[Start of Attachment]
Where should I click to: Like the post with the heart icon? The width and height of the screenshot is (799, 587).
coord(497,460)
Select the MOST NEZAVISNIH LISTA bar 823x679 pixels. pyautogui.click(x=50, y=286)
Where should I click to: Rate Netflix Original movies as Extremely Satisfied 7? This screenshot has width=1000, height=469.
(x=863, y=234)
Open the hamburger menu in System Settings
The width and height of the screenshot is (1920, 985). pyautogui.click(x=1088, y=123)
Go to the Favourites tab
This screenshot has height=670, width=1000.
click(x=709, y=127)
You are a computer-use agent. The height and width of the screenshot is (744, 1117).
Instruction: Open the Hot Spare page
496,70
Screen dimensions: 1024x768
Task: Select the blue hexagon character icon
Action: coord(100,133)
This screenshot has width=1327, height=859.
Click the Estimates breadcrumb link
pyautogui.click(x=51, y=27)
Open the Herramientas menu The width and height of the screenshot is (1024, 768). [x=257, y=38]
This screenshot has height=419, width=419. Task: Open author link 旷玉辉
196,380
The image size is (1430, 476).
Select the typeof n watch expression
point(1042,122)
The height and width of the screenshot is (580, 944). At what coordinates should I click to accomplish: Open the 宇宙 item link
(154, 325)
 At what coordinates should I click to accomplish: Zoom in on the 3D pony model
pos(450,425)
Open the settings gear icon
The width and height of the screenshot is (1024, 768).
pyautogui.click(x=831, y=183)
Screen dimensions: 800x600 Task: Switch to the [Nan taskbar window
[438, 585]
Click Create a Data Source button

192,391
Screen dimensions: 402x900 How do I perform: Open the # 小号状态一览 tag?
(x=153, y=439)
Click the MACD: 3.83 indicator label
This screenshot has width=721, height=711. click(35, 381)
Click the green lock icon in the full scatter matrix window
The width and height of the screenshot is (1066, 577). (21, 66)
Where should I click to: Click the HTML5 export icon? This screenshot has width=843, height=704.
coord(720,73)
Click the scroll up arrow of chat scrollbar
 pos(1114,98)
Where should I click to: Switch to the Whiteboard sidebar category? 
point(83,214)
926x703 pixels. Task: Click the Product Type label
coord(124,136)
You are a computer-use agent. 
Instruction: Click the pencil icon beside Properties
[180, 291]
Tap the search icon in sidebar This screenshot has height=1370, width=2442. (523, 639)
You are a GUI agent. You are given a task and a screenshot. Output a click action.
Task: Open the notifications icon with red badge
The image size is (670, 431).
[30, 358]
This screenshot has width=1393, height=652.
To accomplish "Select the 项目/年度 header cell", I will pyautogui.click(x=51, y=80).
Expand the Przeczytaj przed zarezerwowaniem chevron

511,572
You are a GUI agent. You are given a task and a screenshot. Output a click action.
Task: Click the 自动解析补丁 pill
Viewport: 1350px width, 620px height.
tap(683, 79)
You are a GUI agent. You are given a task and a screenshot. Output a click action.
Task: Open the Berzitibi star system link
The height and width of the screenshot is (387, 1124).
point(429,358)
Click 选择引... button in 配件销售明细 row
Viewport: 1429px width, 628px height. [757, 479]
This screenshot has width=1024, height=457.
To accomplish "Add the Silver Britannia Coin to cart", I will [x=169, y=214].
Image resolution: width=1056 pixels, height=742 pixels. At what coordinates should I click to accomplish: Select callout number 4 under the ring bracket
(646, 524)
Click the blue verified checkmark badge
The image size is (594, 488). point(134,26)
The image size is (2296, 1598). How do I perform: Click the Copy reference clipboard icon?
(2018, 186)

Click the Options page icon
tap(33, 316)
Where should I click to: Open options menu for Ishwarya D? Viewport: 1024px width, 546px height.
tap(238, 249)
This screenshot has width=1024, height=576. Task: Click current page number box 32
[End of Attachment]
## What to do
Every line of the material above that has the string "will" needs pulling out.

## Solution for this problem
To accomplish "Select the 项目/年度 header cell", I will pyautogui.click(x=51, y=80).
To accomplish "Add the Silver Britannia Coin to cart", I will [x=169, y=214].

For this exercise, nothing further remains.